**Короткая задача 1:**
Выпишите из отрывка о процессе над Григорием Пасько фрагмент от «- Кому же верить?» до «больше - четырнадцать.» включительно.
**Короткая задача 2:**
Замените «Screen dimensions» на «Screen size» в записях от строки, где есть «This screenshot has width=1456, height=819. At», до строки, где есть «pos(258,397)», включительно. Приведите только эти строки, больше ничего в них не меняя.

Но самый серьезный тезис в обоснование столь сурового наказания был таков - мы до сих пор находимся в состоянии войны с Японией, поскольку до сих пор между нашими странами не подписан мирный договор и японцы претендуют на наши острова. Именно поэтому мы должны по всей строгости закона наказать тех, кто сотрудничает с Японией. Я удивлюсь, почему это наш президент летает в Японию без каски. Война есть война.

Григорий Пасько добавил:

- Кому же верить? Прокурору Кондакову или президенту Путину, который, не уставая, говорит о том, что между нашими странами происходит сближение? Идет наращивание сотрудничества, торговли, крепнут культурные связи. Фраза Кондакова о том, что Россия и Япония находятся в состоянии войны еще раз подчеркивает, что этот судебный процесс - не уголовный, а политический. То, что говорил прокурор - с точки зрения юриспруденции - бред. Но ничего другого мы и не ожидали. Странно только почему Кондаков запросил так мало - девять лет, обычно просят больше - четырнадцать.

**Записи:**

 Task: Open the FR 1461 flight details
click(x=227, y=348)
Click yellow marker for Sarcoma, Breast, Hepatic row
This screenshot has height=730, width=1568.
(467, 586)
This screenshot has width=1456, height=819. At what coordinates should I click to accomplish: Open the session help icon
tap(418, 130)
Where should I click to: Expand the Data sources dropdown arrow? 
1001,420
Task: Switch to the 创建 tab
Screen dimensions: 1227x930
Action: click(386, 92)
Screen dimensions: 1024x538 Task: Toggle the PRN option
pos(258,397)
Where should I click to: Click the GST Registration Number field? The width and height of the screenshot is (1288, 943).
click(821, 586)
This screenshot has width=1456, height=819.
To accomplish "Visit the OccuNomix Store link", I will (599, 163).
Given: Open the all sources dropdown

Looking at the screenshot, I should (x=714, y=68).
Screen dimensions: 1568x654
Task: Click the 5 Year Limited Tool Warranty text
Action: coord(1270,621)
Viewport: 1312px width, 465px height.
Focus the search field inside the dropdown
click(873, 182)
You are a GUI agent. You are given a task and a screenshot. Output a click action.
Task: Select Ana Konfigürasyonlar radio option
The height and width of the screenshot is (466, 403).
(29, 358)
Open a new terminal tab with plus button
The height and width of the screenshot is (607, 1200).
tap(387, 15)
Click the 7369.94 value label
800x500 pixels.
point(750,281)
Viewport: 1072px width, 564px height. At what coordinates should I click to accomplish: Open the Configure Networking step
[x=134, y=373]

**Решение упражнения 1:**
- Кому же верить? Прокурору Кондакову или президенту Путину, который, не уставая, говорит о том, что между нашими странами происходит сближение? Идет наращивание сотрудничества, торговли, крепнут культурные связи. Фраза Кондакова о том, что Россия и Япония находятся в состоянии войны еще раз подчеркивает, что этот судебный процесс - не уголовный, а политический. То, что говорил прокурор - с точки зрения юриспруденции - бред. Но ничего другого мы и не ожидали. Странно только почему Кондаков запросил так мало - девять лет, обычно просят больше - четырнадцать.

**Решение упражнения 2:**
This screenshot has width=1456, height=819. At what coordinates should I click to accomplish: Open the session help icon
tap(418, 130)
Where should I click to: Expand the Data sources dropdown arrow? 
1001,420
Task: Switch to the 创建 tab
Screen size: 1227x930
Action: click(386, 92)
Screen size: 1024x538 Task: Toggle the PRN option
pos(258,397)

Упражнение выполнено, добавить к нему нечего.